The unholy union
As a child growing up in Jamaica, on my way home from school in the afternoons, I would usually pass the elderly standing by their gates “catching some afternoon breeze”. It was the expectation that each child as they passed by would say, “Good afternoon”. Failure to acknowledge an elder would result in some form of punishment later. Nothing would go unnoticed by them. It puzzled me how they would spot me from so far out, but then again, I was never small in stature.
As we prepare to walk with Jesus for 40 days and 40 nights, this Lenten season, I find myself imagining that elderly person standing at his/her gate looking out. What would that person be seeing today? Without much pondering, I think they would be seeing the two pandemics at work; COVID-19 and an ever-increasing crime rate. A cursory glance at recent headlines in any of our major print or electronic news media would support this observation. The truth be told, in recent times, Jamaicans have grown accustomed to what some would describe as a high crime rate. However, the unholy alliance of an increasing COVID-19 infection rate and crime rate are new to the Jamaican landscape. It is in this context that we find ourselves this year walking with Jesus in the wilderness.

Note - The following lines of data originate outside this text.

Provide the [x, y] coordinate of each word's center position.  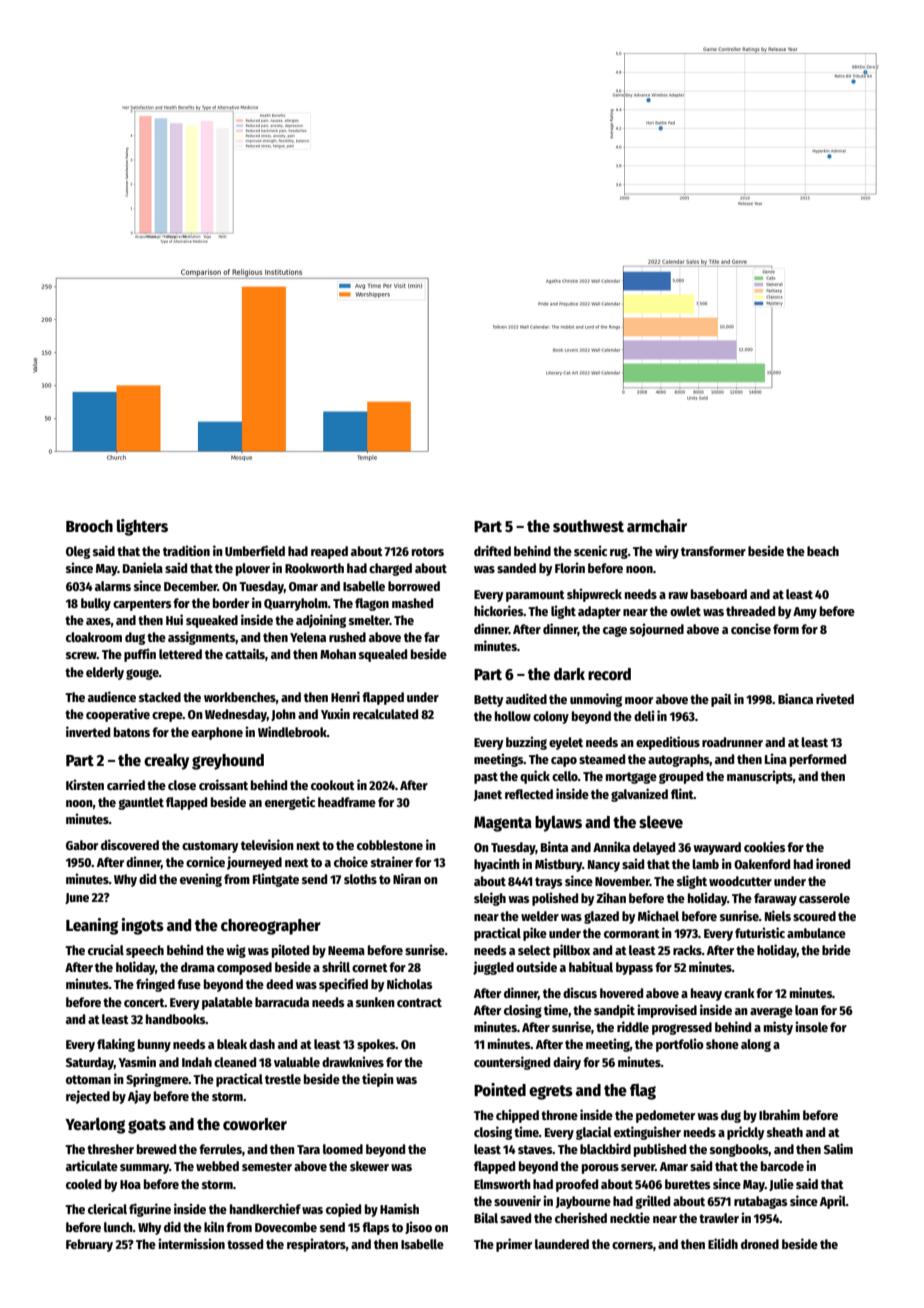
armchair [657, 525]
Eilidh [723, 1243]
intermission [191, 1243]
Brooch [89, 526]
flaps [375, 1228]
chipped [517, 1116]
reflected [529, 794]
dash [262, 1044]
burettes [687, 1184]
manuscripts [760, 777]
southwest [588, 526]
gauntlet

Lent, we are told in Pope Francis’ Lenten Message 2021, is a time for believing, for welcoming God into our lives and allowing Him to “make His dwelling” among us. In said message, the Holy Father urged the faithful to make this Lenten season one of hope. Where can we find hope as we isolate ourselves from COVID-19 and the criminal elements? In what I would describe as Lenten actions, in the midst of what might seem like pure darkness, we have to become intentional about speaking “light”, that is, “speaking words of comfort, strength, consolation, and encouragement, and not words that demean, sadden, anger and show scorn”. (Fratelli Tutti, 223). Maybe we can make these actions inform our Lenten journey, “talk niceness”.

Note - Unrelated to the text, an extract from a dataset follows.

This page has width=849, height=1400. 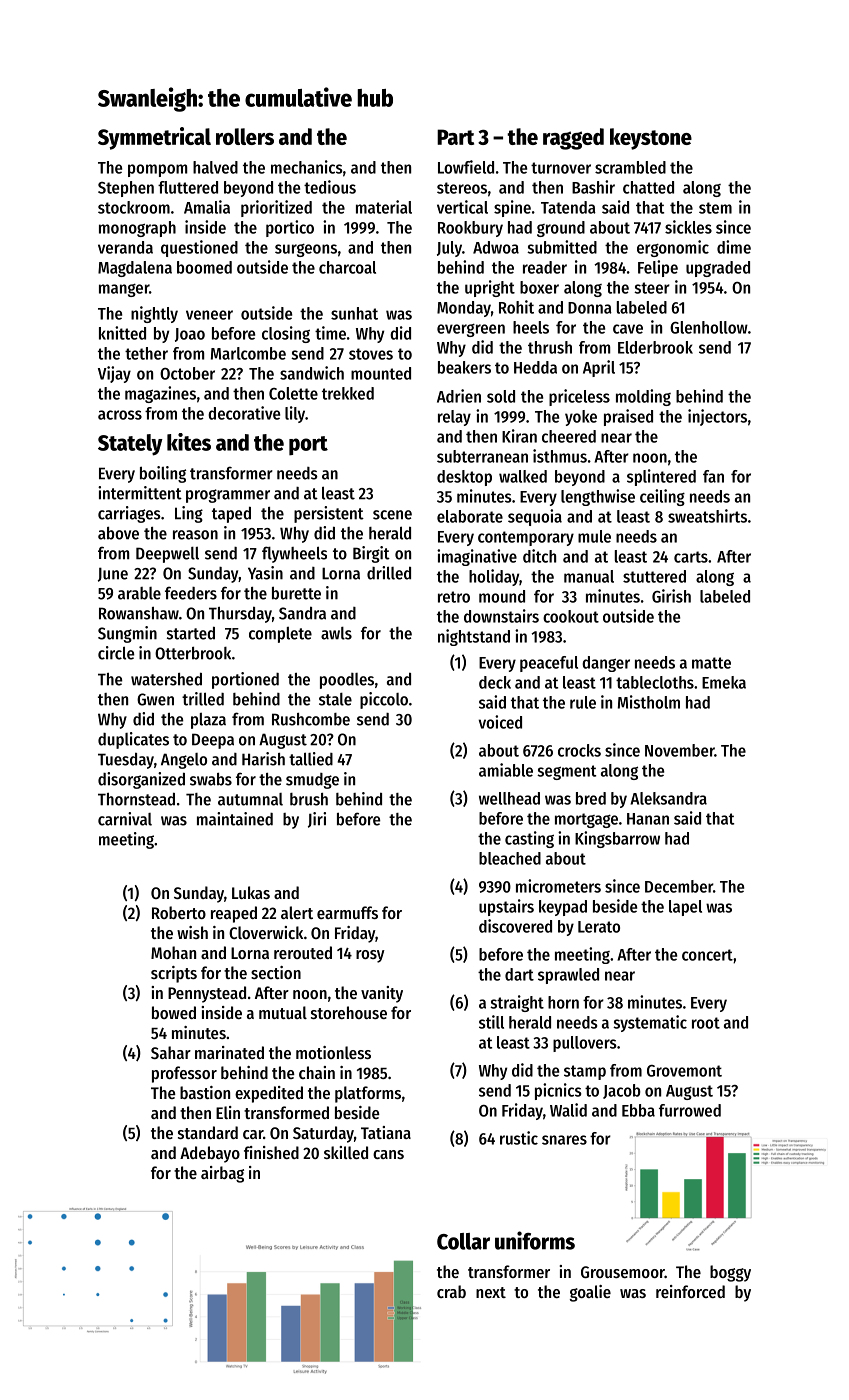 I want to click on persistent, so click(x=329, y=514).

Returning to the elderly persons standing at their gate; what they taught us, without us even being aware, is the art of being kind to each other. Being a bearer of hope requires that we be kind to ourselves and each other. This involves, but is not limited to, showing genuine interest in the other, giving a smile, speaking words of encouragement and to listening amid a world that can be indifferent. The ‘crab inna de barrel mentality’ that can be so pervasive in our culture needs conversion. Maybe instead of speaking down to the other, we should affirm their dignity and speak light. We are reminded that, “only a gaze transformed by charity can enable the dignity of others to be recognised and, as a consequence, the poor to be acknowledged and valued in their dignity, respected in their identity and culture, and thus truly integrated into society”. (Fratelli Tutti, 187)
So, let us acknowledge the God in each other and, by so doing, cultivate an atmosphere of hope at a time when many are in despair. Usually after greeting the elderly at their gates, they would encourage us to “walk good”. So, let me end by saying, walk good and walk with God (but also remember to sanitise, keep social distance and wear a mask).